**WHAT TO DO**
What you produce should be every line from the data that includes "node".

**DATA IN THIS EXERCISE**
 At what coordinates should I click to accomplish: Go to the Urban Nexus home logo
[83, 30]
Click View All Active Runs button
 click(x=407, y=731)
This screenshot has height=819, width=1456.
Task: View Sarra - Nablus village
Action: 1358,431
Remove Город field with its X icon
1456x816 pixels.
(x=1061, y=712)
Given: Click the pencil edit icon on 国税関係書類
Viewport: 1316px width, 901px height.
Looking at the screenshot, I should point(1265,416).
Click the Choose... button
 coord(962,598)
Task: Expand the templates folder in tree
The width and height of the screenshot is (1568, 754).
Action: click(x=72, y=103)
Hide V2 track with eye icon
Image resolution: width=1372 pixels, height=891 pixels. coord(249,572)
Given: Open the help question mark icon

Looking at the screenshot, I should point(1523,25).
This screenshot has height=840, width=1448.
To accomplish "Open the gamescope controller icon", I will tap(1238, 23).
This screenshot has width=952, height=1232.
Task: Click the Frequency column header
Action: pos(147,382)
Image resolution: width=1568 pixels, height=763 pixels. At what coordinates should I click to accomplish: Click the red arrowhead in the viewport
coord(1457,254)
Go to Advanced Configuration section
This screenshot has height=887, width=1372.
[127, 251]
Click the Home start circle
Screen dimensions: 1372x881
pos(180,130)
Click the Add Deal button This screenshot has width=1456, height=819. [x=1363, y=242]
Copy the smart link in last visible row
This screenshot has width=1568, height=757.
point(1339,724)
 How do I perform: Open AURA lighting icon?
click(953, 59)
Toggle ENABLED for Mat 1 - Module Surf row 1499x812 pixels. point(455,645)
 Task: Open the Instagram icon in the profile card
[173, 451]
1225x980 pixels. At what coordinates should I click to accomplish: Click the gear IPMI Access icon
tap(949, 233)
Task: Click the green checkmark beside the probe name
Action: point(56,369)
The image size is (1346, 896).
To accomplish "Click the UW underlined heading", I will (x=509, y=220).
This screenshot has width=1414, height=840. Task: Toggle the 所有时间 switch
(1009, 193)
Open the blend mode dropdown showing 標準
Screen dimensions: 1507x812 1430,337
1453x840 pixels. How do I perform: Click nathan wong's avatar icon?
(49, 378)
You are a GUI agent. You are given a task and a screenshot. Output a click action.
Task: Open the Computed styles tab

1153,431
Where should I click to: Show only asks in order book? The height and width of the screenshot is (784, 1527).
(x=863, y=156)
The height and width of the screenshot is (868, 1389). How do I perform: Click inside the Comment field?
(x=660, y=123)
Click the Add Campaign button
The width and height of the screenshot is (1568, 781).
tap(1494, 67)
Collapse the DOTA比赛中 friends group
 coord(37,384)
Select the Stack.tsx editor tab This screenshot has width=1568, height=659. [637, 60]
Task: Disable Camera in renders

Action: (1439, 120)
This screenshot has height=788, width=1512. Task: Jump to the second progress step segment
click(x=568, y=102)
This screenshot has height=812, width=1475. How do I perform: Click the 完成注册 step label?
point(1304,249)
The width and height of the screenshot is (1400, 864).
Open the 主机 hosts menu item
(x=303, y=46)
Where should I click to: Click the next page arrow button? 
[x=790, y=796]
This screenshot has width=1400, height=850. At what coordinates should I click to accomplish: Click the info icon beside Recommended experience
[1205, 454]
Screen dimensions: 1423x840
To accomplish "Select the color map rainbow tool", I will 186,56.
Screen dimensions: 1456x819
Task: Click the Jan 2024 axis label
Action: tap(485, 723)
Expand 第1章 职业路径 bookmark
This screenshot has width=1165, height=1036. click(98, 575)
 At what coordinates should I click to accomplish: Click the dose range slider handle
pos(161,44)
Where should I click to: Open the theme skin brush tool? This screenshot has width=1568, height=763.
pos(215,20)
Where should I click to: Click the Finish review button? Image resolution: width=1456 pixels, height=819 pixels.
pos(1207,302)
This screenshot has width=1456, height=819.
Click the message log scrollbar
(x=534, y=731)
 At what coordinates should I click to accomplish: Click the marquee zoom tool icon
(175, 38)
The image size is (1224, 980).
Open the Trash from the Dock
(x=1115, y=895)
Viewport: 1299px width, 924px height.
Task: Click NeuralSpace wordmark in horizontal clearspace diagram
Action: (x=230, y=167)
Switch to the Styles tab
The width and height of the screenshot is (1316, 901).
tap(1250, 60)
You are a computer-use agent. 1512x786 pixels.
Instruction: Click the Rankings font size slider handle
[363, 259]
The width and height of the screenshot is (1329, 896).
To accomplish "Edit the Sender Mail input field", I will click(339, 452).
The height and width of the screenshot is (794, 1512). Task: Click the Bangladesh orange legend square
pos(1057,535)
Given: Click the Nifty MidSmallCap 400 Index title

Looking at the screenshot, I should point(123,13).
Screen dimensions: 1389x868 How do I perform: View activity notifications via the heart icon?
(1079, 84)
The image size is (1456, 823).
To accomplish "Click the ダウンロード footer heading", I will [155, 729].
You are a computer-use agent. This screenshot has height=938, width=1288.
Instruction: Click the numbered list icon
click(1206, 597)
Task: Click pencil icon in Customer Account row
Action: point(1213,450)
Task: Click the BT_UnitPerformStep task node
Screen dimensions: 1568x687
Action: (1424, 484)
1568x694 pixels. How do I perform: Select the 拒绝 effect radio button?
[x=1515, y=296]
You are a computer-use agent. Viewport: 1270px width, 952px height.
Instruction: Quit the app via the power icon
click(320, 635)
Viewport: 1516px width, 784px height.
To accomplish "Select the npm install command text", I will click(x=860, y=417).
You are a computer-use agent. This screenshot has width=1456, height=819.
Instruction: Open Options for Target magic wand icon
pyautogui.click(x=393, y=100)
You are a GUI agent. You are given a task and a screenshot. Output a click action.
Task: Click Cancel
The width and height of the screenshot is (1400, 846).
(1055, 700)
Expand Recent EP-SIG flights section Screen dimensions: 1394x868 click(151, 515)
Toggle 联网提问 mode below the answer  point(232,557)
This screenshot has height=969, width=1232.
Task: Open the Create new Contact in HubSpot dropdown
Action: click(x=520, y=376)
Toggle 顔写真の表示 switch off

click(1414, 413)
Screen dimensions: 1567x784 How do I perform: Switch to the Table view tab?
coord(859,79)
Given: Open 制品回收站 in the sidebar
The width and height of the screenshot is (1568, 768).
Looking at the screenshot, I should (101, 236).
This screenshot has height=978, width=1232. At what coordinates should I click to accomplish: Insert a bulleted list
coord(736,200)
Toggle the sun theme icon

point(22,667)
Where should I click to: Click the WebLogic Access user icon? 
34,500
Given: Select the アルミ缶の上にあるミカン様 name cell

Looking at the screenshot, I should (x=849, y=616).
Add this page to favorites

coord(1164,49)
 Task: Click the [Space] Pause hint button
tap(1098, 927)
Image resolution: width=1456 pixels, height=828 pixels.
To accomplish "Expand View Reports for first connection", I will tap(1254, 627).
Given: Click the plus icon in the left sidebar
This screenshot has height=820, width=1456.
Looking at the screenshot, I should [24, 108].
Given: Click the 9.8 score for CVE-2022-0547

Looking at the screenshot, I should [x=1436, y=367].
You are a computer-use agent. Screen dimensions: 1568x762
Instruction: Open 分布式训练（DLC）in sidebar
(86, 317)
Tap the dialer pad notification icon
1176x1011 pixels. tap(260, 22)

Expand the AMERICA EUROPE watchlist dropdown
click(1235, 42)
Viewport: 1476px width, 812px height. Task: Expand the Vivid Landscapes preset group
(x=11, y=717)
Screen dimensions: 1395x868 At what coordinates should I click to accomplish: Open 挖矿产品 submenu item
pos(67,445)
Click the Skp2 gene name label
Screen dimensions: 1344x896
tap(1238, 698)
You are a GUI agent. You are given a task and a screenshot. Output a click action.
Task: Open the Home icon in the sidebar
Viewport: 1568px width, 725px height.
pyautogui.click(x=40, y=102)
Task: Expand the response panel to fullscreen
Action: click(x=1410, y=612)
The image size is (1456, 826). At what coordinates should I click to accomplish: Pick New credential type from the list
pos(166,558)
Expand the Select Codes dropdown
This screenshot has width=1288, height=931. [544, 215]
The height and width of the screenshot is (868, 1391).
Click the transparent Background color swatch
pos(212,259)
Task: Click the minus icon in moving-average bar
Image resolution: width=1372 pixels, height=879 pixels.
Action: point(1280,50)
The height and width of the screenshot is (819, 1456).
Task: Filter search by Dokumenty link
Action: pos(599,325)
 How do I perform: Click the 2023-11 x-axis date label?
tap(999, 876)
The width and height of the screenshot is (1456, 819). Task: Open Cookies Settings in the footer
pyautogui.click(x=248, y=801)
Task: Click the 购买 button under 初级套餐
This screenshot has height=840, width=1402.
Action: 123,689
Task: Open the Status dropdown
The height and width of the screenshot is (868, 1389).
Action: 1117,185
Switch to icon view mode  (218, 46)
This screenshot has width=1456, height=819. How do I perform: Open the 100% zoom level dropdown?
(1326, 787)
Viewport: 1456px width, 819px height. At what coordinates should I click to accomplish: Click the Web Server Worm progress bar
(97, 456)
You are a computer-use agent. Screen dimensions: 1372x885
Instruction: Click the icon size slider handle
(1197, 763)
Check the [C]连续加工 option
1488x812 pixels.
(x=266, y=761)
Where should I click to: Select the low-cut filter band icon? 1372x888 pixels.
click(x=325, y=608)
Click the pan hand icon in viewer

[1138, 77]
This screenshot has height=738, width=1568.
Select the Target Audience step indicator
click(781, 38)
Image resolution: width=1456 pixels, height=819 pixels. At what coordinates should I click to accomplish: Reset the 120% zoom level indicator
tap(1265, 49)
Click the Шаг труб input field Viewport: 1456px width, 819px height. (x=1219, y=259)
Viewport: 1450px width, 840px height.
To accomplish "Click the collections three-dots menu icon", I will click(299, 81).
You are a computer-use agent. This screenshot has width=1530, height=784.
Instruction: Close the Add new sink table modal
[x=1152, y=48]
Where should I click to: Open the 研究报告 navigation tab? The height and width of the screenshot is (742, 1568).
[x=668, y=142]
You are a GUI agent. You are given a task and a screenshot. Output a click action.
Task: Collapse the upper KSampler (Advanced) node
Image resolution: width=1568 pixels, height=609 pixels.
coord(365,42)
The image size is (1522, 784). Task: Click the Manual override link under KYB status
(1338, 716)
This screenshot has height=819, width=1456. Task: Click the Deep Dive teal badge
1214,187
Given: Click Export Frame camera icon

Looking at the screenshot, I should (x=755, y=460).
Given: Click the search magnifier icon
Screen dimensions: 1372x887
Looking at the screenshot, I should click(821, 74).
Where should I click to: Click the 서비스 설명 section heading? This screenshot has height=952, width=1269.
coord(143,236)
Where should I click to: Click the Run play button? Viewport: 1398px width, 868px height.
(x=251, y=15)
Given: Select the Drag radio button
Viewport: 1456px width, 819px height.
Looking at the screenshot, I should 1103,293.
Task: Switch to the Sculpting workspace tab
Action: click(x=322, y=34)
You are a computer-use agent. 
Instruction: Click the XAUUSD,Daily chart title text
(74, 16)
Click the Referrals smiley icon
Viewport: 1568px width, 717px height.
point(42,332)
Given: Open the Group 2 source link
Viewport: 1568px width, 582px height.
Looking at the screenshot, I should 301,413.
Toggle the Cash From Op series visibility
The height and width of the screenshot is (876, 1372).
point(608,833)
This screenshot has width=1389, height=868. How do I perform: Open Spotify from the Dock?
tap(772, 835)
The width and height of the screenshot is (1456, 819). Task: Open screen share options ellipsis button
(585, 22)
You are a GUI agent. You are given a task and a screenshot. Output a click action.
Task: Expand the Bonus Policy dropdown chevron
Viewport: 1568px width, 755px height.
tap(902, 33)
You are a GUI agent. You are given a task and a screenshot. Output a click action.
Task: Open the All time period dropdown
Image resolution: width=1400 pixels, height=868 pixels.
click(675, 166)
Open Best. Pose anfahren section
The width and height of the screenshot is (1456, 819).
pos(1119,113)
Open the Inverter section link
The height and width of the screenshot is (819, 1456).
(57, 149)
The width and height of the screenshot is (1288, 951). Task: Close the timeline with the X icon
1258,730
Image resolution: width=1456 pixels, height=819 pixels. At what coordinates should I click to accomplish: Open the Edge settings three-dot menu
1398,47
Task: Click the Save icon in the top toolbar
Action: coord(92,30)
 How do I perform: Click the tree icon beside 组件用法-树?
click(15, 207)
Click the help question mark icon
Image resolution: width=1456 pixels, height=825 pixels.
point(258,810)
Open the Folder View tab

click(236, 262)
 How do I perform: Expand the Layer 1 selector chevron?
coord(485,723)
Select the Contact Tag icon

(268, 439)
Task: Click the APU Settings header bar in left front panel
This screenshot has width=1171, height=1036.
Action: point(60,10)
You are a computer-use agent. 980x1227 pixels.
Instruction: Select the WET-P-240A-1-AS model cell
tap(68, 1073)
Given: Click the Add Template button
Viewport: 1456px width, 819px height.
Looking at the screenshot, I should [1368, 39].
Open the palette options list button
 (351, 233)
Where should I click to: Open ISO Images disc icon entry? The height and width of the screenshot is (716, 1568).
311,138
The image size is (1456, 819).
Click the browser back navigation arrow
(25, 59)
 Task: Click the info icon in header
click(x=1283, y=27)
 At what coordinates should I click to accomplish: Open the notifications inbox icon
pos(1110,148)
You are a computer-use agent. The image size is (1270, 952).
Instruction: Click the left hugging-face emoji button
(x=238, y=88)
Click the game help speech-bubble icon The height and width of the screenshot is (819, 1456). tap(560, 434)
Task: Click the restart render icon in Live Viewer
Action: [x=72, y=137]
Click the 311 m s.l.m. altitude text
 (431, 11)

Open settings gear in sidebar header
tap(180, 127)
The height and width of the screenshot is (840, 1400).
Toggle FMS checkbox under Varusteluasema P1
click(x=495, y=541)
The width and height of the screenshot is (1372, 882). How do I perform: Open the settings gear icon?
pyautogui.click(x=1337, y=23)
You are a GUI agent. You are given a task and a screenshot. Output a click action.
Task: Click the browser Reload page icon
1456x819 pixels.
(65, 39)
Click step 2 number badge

**SOLUTION TO THE EXERCISE**
Task: Click the BT_UnitPerformStep task node
Task: Collapse the upper KSampler (Advanced) node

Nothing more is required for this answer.